The Sharks began to rely more on dump-ins as the game wore on, since the Kraken were breaking up any concentrated zone entries. Alexander Barabanov was working hard in the corners and Brent Burns was doing his best but there was no one in front of Driedger to clean up the garbage.
It’s the most frustrating part of the Sharks’ game and one that can only be fixed in practice. The team’s net-front presence, in either the offensive or defensive zones, is virtually nonexistent. It contributed to the Sharks’ downfall against the Kraken, too.
The Kraken piled on and winger Brandon Tanev netted the go-ahead goal on, again, a mostly empty net with very little defense crowding around.
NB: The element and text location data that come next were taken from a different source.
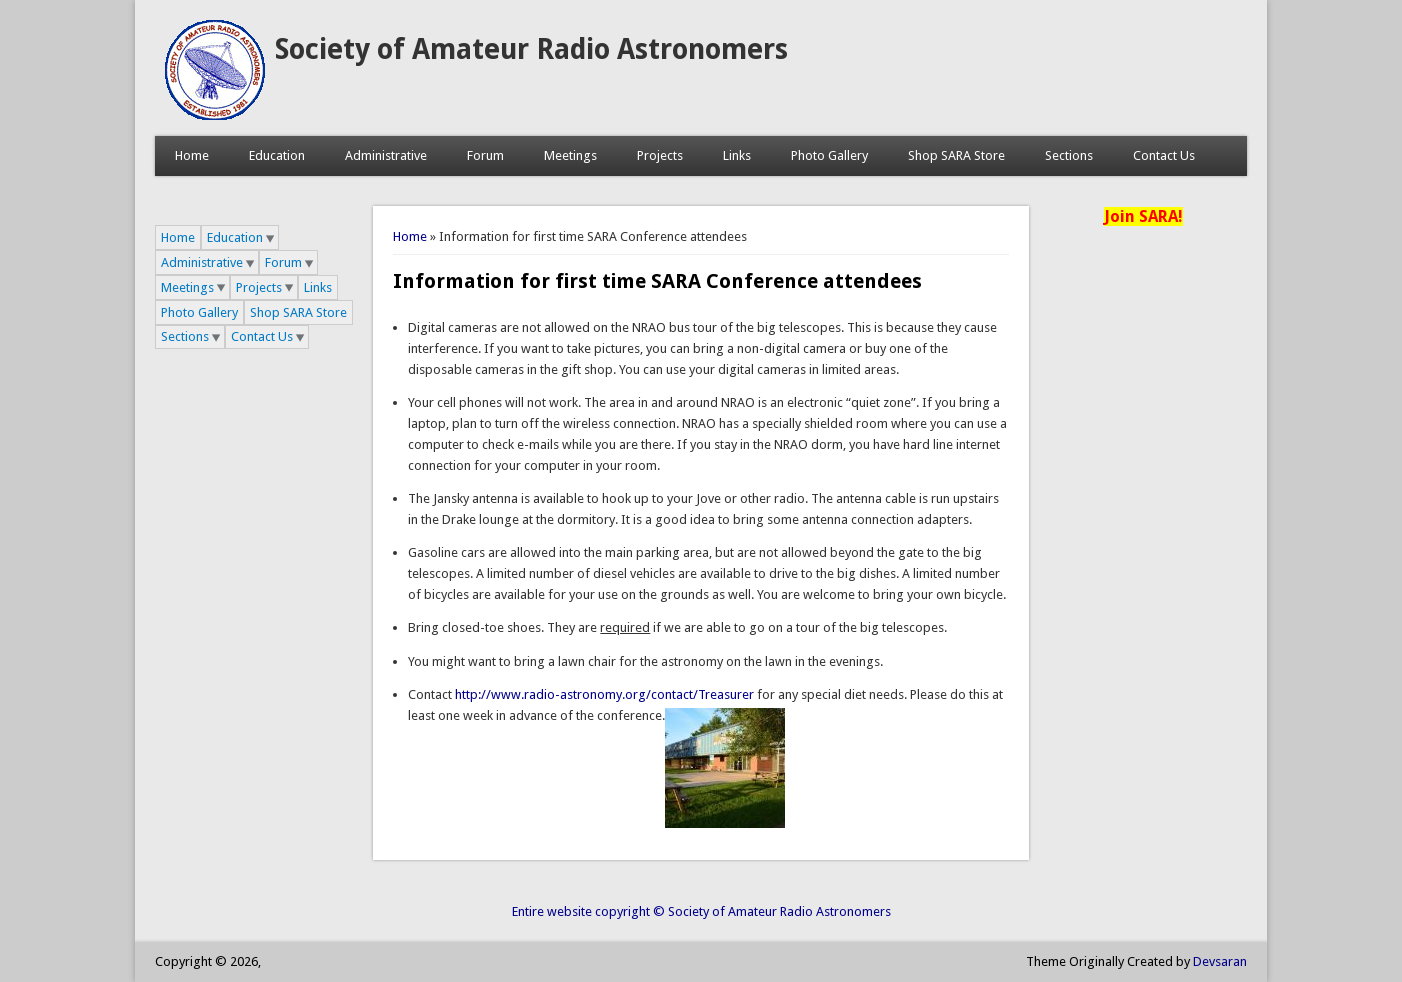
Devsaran (1220, 961)
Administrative (386, 155)
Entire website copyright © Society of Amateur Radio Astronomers (701, 911)
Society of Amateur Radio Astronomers (531, 49)
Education (277, 155)
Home (192, 155)
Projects (660, 155)
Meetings (570, 155)
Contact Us (1164, 155)
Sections (1069, 155)
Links (737, 155)
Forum (485, 155)
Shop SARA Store (956, 155)
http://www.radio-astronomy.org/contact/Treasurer (604, 694)
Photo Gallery (829, 155)
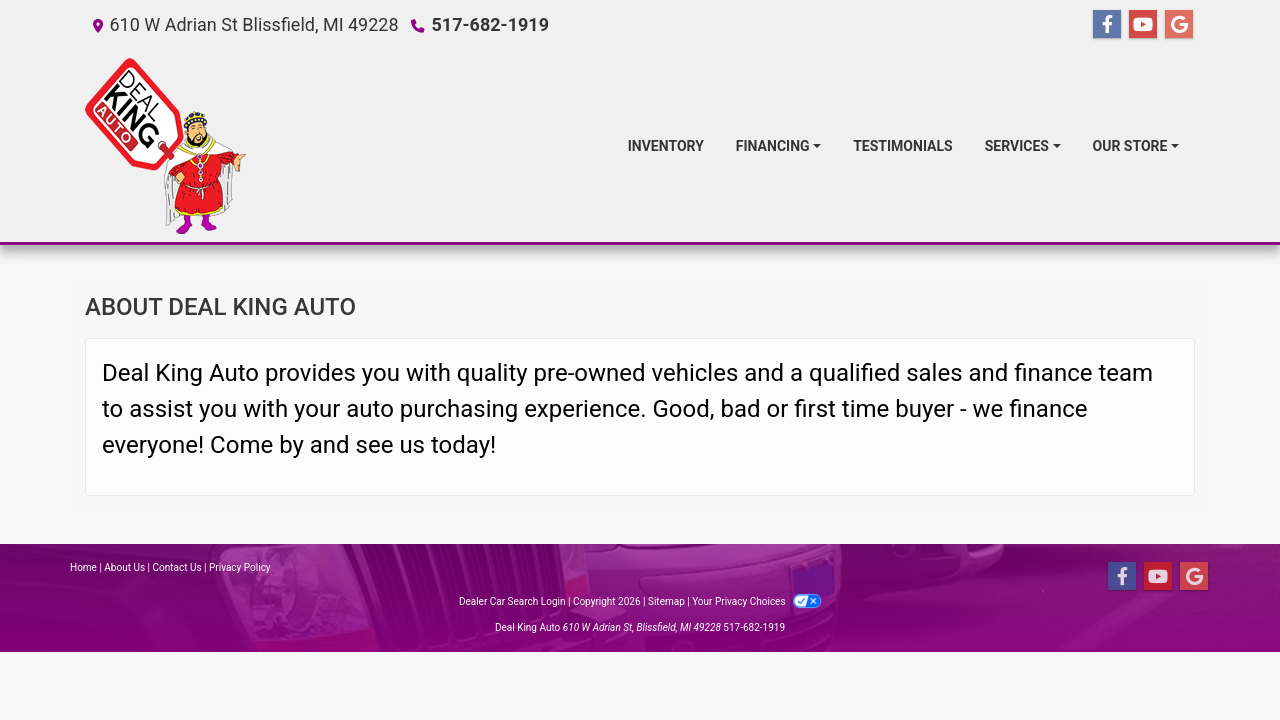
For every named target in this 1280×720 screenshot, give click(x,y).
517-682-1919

If this year’s Sharks have taught us anything, though, it’s that the team is resilient and captain Couture sent in a stinger of a goal (the shot was so loud I could hear it reverberate off his stick all the way up in the press box) to break Driedger’s shutout bid. The crowd erupted like the Sharks had just tied the game. With two minutes to go from his goal, the Sharks did their best to equalize the score and bring it to overtime.
All the excitement of the game was saved for the final minute of play. Reimer was on the bench, the Sharks were buzzing and then Jamie Oleksiak went sprawling into the posts, knocking the net off its moorings and forcing a stoppage with 30 seconds on the clock. After heart-stopping deliberation, there was no penalty called on the play.
San Jose had their opportunity, but it swung the other way and Seattle collected an empty-net goal with five seconds on the clock.
In the first-ever meeting between the two teams, the Sharks fell 3-1 to the Kraken.